On 14/08/2020 22:56, Anirban Pal via Boost-users wrote:
Hello,
I'm trying to integrate functions with BOOST quadrature routines. So far they have been extremely impressive accuracy-wise, particularly with multiprecision features.
I wish to integrate a function and pass some arguments to it. These arguments can be scalars, matrices, structs or objects. I was wondering if there is an example that explores this. Would I need to use a boost.function? Or would a function pointer work?

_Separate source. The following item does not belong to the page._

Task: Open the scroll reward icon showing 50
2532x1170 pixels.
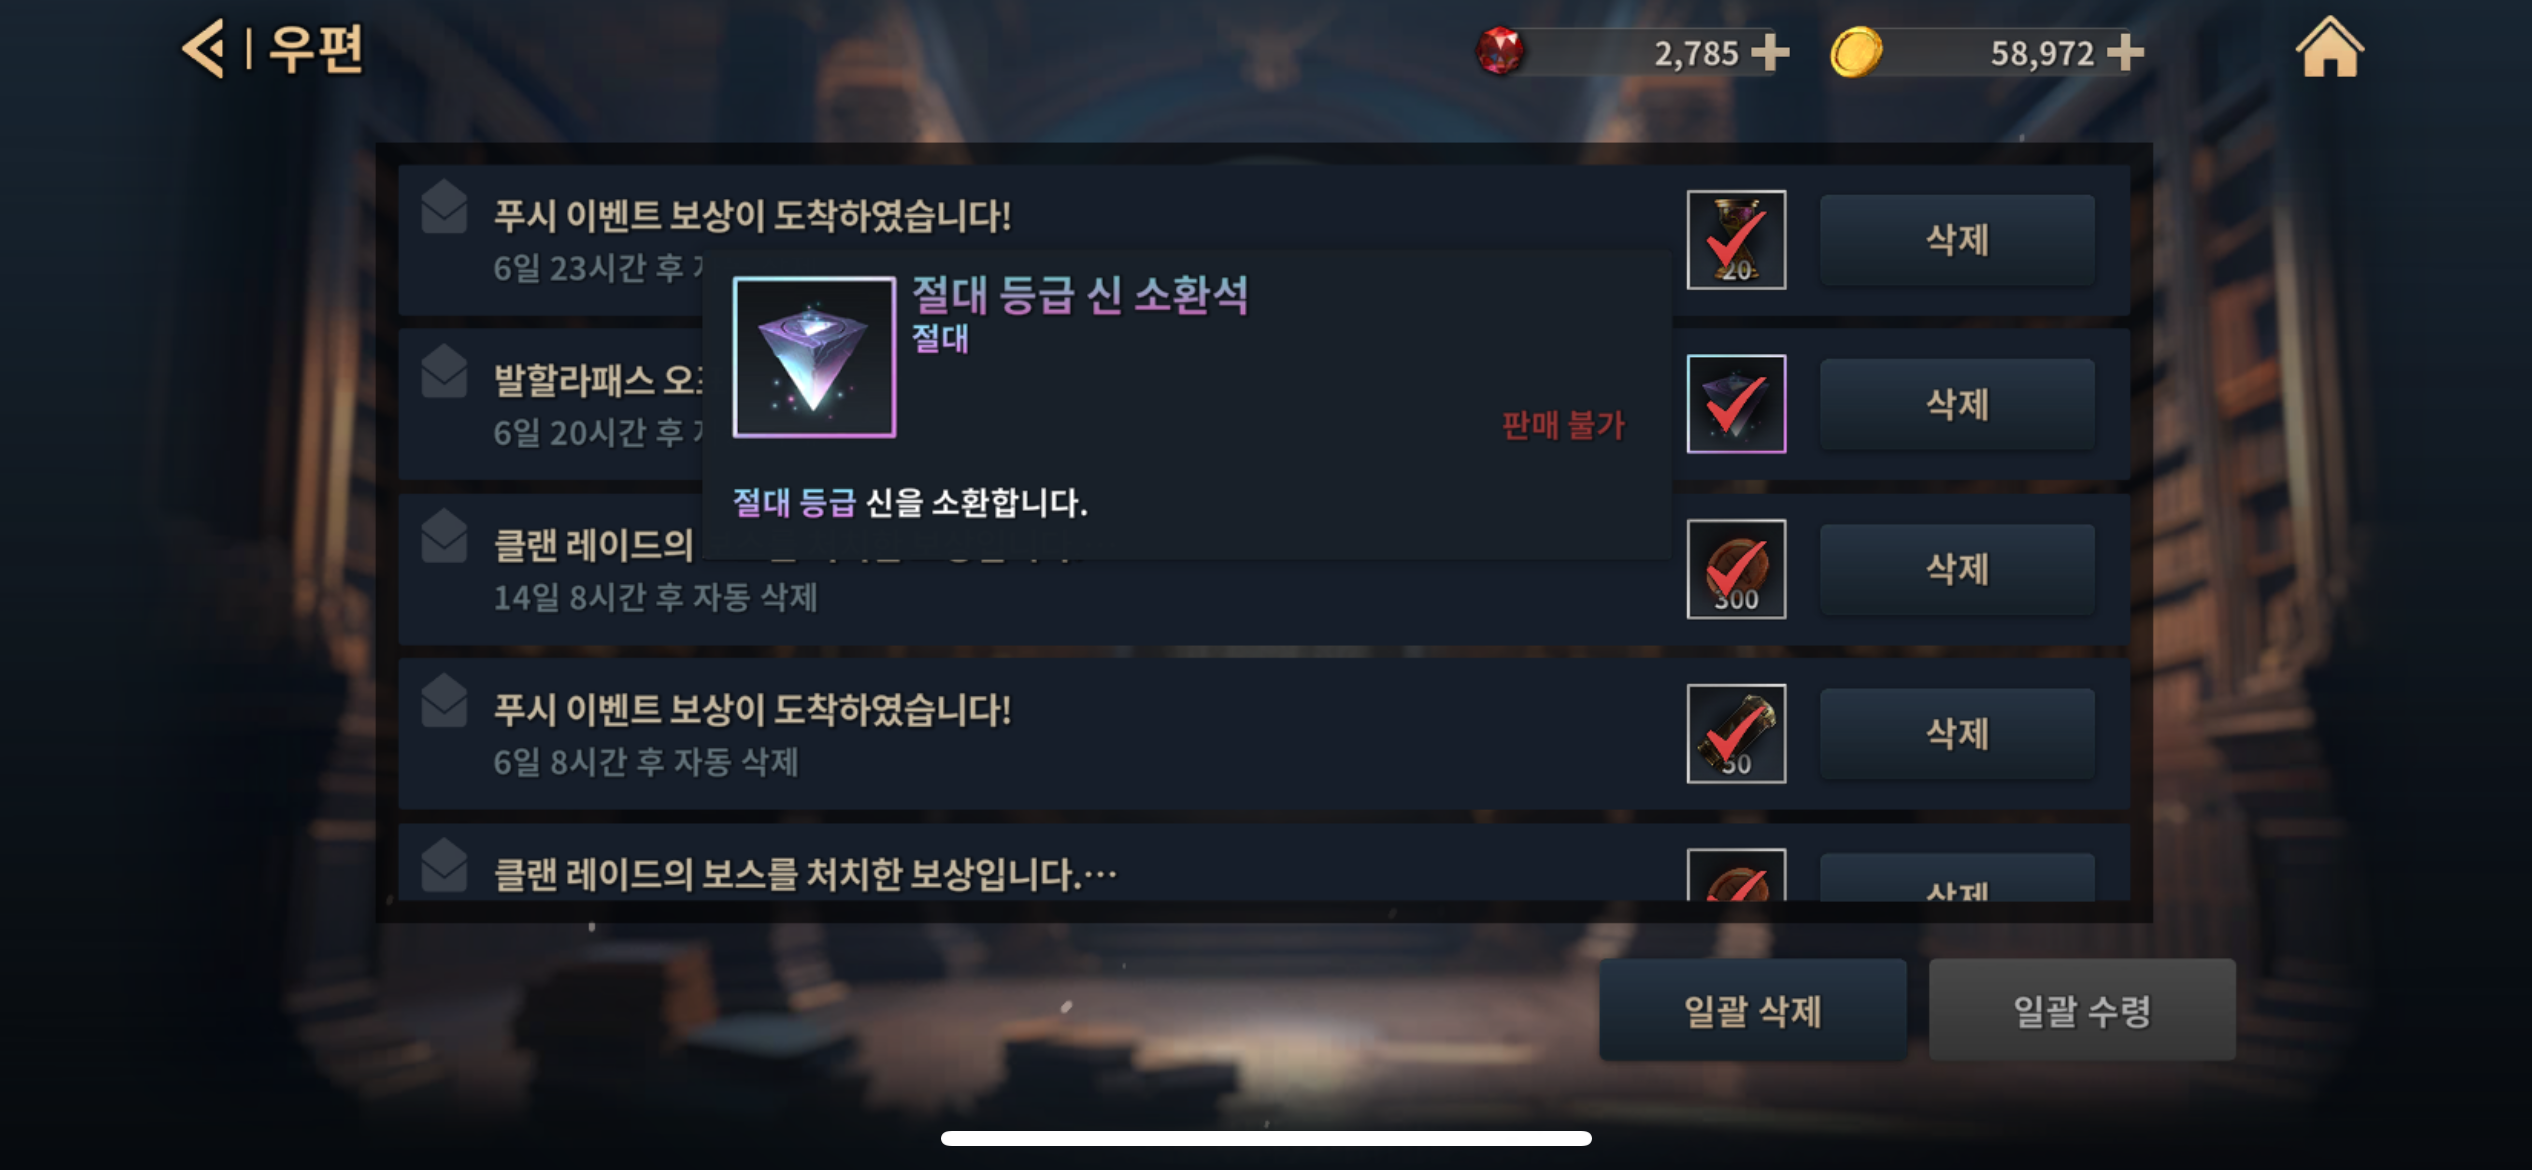Action: pos(1736,734)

To create a reusable single-valued functor that integrates from [a, x] for fixed a, then I think some nested lambda expressions would work: auto integral = [](double x) { // Integrates from 0 to x: static tanh_sinh<double> integrator; static auto f = [](double x) { return 5 * x + 7; }; return integrator.integrate(f, 0.0, x); }; std::cout << integral(2) << std::endl; std::cout << integral(4.5) << std::endl; I'm not sure what you had in mind with non-scalar arguments, but if you need to evaluate the above at multiple x values [x_1, x_2.... x_n] then conceivably you could integrate from [a, x_0] [x_1, x_2] .... [x_n-1, x_n] and then sum to get the integrals [a, x_0] [a, x_1] .... [a, x_n] Which may or may not be more efficient. HTH, John.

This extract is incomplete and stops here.